連休向けの地元向けテレビで見ていて、ぱっと見だったので見落としなどあるかもしれない。富山には「チューリップフェア」ってのがあって、小さいころ行ったことがあるがチューリップがたくさん見られる。

ミス・チューリップ改めプリンセス・チューリップってのもいて、チューリップの産地だったりする。

昨日見たのは、チューリップの底、花びらの根元にある色の変わったところ、赤なら青くなっている部分には本当に青い色素がある、と。例えば赤い花だと花上部から赤→紫(グラデーション)→青となっているのだが、グラデーションの部分には青と紫が混じっているそうだ。

紫の色素を取り出して某金属を入れると、ほんとに青になるそうです。北日本新聞で分かったが、テレビで放送されなかった某金属は「鉄」でした。

世界初 青色チューリップ開発へ 発色メカニズム解明

2007年02月17日
北日本新聞

 世界初となる青いチューリップの開発を目指す県農業技術センターと県立大、名古屋大の研究グループは、青色の発色に鉄イオン濃度が深くかかわっているメカニズムを解明した。世界で初めての解明例として、国際的な科学雑誌に研究成果を掲載。「不可能」と言われた青いチューリップの実現へ一歩前進した。

 青いチューリップは十六世紀からオランダなどで開発が続けられており、成功例はない。国内でも青いカーネーションやバラの開発例はあるが、厳密には「薄い紫」と位置づけられ、純粋に青い花を生み出すことは困難とされている。

 県内では平成十六年から研究が始まった。グループは、花弁の内側の花底部分が青い品種は、比較的多く存在することに注目。花弁が紫で花底が青い県育成品種の「紫水晶」を題材に、紫色と青色のそれぞれの細胞内に含まれる色素の研究を進めてきた。

 研究の結果、色素や発色を助ける助色素はどの細胞も同じ物だったが、青色細胞に含まれる鉄イオン濃度は紫色細胞の二十五倍になることが分かった。花弁から抽出した色素や助色素を使って試験管で色の再現を試みたところ、鉄イオンを含んだ場合のみ、イオンが色素や助色素と特別な分子構造を作り青くなった。

 研究成果は日本植物生理学会が編集し、英オックスフォード大出版局が発行する国際科学雑誌「プラント・アンド・セル・フィジオロジー」二月号に掲載され、紫水晶の写真が表紙に採用された。

 今後は花底部で青く発色するために必要な原因遺伝子を特定、バイオテクノロジーの技術を使って球根を作り、栽培する。遺伝子の特定や遺伝子組み換えなど、青い品種誕生への課題は多いが、技術が確立されれば他の花への応用も期待される。

 同センターの荘司和明主任研究員は「青いチューリップ誕生へようやく第一段階をクリアした。着実に研究を進めていきたい」と話している。

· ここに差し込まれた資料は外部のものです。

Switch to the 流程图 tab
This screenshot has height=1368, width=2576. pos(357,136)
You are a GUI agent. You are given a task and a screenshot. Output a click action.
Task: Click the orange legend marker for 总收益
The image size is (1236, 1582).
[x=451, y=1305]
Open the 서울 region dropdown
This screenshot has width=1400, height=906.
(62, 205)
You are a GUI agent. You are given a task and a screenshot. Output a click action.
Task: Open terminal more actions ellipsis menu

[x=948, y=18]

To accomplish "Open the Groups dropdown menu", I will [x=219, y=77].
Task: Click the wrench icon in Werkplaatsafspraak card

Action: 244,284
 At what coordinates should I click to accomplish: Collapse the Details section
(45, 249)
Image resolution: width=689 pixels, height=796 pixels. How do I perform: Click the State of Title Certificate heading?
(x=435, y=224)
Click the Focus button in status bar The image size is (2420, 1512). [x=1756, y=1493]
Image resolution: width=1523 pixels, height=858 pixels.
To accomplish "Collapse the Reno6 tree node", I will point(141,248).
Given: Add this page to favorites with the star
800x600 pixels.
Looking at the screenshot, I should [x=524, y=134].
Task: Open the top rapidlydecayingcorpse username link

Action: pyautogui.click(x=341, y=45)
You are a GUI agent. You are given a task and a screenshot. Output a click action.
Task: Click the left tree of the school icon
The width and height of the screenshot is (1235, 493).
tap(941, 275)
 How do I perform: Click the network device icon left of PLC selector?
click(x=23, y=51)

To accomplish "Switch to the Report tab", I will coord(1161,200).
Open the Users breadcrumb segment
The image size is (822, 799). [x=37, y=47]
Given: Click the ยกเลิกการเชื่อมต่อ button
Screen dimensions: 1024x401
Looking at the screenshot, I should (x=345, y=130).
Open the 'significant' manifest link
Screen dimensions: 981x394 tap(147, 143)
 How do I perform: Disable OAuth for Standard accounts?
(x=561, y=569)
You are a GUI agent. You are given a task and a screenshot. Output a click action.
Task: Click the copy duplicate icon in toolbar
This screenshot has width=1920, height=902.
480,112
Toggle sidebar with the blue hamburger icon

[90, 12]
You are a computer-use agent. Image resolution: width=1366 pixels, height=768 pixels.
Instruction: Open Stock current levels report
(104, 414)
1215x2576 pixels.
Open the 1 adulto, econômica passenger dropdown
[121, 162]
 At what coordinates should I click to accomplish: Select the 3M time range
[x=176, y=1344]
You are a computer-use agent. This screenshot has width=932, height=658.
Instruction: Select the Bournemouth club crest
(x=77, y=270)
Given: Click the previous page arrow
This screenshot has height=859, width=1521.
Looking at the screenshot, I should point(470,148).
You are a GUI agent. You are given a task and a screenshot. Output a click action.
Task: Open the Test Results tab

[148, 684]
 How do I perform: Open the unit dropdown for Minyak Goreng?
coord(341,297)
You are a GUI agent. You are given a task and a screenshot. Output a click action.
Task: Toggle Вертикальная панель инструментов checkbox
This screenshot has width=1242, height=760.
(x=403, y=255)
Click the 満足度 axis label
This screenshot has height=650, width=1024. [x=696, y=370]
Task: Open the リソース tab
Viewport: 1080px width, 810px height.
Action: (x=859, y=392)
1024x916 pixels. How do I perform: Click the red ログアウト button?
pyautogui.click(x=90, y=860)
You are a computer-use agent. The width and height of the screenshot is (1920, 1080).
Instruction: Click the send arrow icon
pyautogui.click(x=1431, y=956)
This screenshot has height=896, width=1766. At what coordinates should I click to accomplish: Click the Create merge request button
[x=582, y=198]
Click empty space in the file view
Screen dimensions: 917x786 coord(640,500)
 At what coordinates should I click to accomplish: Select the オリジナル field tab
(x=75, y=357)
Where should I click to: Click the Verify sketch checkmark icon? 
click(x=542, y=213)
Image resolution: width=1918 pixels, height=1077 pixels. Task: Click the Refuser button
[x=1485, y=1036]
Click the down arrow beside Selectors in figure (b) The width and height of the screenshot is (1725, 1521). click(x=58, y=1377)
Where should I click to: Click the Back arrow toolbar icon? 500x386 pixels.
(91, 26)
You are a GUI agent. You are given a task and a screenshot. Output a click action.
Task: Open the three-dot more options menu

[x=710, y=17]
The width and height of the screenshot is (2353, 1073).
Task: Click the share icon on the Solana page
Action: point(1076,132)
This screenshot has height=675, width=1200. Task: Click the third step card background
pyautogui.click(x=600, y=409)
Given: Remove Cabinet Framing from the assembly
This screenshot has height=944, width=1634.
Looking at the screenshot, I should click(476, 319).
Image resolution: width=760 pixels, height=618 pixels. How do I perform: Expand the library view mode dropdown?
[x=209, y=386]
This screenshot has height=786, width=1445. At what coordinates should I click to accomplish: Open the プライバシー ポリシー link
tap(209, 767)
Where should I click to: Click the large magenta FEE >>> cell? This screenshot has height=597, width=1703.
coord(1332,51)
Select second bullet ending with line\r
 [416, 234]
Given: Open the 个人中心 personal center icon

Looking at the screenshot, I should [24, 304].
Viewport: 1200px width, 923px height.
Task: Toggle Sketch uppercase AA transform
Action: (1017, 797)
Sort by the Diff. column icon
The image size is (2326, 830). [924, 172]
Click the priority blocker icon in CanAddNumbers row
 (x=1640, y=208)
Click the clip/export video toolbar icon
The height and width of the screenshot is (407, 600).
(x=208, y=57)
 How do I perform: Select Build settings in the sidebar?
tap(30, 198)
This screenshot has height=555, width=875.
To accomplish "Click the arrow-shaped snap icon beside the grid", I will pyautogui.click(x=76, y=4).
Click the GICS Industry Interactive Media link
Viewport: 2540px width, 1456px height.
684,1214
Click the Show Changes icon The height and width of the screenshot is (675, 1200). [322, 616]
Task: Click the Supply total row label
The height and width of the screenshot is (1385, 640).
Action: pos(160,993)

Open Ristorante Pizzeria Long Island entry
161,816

MROニュース それってなんで屋?(注:方言の「なんでや?」とかけたシャレ)

しかし、チューリップの場合は、そう簡単にはいかないようです。
植物の遺伝子組み換えに詳しい、金沢大学学際科学実験センターの山口和男センター長は、「チューリップには実は、青い色素が内側の花弁の底に存在する事がすでに確認されています。しかし、その青い色素を花びら全体に行き渡らす機能が不十分なのです。この機能が解明されれば、青いチューリップが世に出回ることも夢物語ではありません」と、話してくださいました。